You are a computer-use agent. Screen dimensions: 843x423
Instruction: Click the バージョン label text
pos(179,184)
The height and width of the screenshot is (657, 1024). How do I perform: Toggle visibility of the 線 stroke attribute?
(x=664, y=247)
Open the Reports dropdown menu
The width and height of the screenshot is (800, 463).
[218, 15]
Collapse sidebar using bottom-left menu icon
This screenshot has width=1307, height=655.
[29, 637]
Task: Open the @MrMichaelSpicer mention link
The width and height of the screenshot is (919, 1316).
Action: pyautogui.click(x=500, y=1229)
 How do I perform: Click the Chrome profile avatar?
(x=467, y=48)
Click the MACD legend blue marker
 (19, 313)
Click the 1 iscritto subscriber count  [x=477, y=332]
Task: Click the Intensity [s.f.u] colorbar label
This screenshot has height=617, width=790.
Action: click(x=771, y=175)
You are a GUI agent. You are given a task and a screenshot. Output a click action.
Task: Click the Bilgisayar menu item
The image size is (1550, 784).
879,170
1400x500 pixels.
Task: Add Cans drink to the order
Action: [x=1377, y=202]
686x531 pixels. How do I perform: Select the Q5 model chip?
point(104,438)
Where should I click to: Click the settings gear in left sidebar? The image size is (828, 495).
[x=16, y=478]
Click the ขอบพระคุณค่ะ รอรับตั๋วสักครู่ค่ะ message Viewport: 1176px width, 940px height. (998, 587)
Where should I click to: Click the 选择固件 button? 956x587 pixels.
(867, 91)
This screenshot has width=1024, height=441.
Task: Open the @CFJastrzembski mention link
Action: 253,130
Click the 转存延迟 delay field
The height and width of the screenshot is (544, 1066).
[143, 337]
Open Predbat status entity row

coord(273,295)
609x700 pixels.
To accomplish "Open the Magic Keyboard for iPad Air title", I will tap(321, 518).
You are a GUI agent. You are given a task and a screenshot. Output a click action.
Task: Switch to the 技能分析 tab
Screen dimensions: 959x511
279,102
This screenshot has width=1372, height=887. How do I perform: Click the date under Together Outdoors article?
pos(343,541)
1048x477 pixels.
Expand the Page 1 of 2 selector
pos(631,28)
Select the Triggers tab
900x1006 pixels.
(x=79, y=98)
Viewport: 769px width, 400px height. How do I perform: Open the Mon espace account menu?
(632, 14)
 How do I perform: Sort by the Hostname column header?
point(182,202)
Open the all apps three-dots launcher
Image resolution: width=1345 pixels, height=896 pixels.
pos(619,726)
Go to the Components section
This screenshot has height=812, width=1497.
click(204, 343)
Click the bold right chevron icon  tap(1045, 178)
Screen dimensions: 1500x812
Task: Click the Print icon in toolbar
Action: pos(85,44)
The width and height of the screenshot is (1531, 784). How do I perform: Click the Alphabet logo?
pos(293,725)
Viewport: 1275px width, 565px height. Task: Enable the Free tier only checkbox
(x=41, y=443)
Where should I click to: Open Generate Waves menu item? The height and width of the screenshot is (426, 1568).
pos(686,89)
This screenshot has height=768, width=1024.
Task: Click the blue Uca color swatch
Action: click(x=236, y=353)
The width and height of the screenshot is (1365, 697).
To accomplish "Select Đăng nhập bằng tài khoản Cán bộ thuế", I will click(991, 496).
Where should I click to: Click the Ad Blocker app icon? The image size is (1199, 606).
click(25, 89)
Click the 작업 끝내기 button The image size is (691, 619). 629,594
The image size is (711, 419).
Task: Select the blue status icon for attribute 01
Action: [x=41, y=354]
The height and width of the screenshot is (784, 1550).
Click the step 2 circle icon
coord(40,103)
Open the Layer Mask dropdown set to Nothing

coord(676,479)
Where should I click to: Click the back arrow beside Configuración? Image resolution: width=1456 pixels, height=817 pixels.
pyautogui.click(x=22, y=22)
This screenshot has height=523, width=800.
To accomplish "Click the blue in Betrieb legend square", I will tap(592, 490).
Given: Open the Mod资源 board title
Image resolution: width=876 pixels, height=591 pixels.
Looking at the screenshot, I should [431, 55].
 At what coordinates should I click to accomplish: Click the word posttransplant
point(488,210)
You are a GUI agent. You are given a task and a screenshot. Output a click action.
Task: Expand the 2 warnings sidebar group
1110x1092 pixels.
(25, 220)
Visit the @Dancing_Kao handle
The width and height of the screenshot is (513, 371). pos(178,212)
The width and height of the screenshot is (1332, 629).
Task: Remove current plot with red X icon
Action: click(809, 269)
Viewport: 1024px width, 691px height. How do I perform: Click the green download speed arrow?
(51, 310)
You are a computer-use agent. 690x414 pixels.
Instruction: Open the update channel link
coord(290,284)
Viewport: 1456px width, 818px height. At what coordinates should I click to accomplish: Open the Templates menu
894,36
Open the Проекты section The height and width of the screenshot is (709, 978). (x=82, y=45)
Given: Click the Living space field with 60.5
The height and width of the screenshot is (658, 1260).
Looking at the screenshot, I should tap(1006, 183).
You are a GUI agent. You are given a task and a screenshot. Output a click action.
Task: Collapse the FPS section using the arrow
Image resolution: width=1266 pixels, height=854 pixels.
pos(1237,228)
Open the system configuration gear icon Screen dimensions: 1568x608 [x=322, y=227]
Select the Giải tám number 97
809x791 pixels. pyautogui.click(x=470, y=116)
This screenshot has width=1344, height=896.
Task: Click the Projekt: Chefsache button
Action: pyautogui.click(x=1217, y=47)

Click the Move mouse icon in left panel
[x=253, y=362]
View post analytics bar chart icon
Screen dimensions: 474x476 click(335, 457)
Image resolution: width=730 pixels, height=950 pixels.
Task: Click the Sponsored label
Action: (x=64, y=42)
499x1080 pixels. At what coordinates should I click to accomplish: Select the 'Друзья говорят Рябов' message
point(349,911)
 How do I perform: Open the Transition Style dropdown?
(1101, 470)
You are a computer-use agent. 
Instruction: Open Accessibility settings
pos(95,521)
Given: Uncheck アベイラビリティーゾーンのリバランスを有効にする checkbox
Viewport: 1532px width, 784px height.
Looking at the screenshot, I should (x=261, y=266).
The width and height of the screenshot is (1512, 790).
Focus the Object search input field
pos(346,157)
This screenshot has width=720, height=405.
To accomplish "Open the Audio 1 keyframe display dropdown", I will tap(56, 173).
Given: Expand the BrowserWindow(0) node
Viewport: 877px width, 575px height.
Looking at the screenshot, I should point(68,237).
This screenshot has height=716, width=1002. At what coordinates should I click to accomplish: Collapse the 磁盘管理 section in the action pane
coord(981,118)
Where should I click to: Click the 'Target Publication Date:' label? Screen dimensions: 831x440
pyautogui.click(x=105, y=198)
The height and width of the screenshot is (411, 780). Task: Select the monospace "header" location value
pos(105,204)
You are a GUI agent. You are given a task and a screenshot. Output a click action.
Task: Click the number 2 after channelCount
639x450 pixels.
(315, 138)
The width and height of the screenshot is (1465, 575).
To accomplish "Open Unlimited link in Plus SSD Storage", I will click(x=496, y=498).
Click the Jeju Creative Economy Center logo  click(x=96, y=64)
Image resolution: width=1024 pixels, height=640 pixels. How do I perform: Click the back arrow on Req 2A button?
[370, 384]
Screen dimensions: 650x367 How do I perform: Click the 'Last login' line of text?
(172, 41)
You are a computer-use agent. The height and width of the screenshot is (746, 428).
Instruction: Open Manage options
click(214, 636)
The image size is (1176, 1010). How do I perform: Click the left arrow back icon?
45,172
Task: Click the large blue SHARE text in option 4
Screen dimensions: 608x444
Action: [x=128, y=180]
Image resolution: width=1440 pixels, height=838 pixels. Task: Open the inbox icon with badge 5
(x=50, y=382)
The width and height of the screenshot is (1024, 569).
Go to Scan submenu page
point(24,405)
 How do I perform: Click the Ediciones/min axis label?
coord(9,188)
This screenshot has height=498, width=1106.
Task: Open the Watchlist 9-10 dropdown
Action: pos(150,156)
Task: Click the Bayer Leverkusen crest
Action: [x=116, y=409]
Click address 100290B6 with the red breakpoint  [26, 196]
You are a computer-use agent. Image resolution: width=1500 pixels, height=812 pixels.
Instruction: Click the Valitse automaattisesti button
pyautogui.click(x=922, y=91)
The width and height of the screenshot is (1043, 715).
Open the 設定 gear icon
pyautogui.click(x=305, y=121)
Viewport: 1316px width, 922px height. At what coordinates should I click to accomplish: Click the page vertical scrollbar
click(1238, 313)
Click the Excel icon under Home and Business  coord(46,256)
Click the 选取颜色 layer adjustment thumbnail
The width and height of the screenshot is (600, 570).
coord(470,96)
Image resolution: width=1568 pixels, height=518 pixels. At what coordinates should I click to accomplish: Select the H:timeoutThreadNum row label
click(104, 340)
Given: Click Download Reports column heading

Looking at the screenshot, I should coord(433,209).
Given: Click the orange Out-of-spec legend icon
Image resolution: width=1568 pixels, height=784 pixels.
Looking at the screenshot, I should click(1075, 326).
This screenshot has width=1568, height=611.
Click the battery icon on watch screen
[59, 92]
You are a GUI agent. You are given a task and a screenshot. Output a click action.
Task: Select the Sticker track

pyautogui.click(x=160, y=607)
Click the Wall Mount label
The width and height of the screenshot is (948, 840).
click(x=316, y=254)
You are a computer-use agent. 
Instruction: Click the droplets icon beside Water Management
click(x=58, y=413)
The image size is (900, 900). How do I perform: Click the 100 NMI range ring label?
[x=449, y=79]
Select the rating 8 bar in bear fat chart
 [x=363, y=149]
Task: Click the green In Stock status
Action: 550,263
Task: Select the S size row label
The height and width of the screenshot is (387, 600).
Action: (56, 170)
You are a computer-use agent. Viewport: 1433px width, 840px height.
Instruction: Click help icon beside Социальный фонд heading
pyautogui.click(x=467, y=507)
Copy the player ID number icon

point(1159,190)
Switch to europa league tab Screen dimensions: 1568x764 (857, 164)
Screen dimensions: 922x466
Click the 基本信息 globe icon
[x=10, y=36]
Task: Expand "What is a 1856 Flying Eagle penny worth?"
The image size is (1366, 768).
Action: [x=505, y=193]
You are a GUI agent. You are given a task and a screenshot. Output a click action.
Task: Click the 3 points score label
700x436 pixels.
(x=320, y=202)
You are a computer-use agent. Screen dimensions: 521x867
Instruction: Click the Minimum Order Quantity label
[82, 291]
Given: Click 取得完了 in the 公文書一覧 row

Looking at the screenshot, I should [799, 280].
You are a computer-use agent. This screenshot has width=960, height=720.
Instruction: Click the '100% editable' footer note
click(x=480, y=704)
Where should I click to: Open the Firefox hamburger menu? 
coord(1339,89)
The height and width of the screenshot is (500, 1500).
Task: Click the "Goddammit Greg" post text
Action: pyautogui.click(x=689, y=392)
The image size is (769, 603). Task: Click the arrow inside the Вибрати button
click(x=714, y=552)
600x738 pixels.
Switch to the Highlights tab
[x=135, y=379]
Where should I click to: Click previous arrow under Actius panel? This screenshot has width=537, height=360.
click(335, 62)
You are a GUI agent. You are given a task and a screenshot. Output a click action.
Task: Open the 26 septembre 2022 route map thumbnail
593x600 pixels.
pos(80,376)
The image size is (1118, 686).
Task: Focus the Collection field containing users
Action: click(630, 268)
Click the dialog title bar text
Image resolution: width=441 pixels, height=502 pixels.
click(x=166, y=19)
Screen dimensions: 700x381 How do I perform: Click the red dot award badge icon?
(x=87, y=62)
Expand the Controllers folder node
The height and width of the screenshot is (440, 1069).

################

* [WORK REQUIRED] For the material above, reproduce exactly the lines from the line with "600x738 pixels." to the line with "Expand the Controllers folder node", inclusive, and exclude all others.

* [SOLUTION TO THIS PROBLEM]
600x738 pixels.
Switch to the Highlights tab
[x=135, y=379]
Where should I click to: Click previous arrow under Actius panel? This screenshot has width=537, height=360.
click(335, 62)
You are a GUI agent. You are given a task and a screenshot. Output a click action.
Task: Open the 26 septembre 2022 route map thumbnail
593x600 pixels.
pos(80,376)
The image size is (1118, 686).
Task: Focus the Collection field containing users
Action: click(630, 268)
Click the dialog title bar text
Image resolution: width=441 pixels, height=502 pixels.
click(x=166, y=19)
Screen dimensions: 700x381 How do I perform: Click the red dot award badge icon?
(x=87, y=62)
Expand the Controllers folder node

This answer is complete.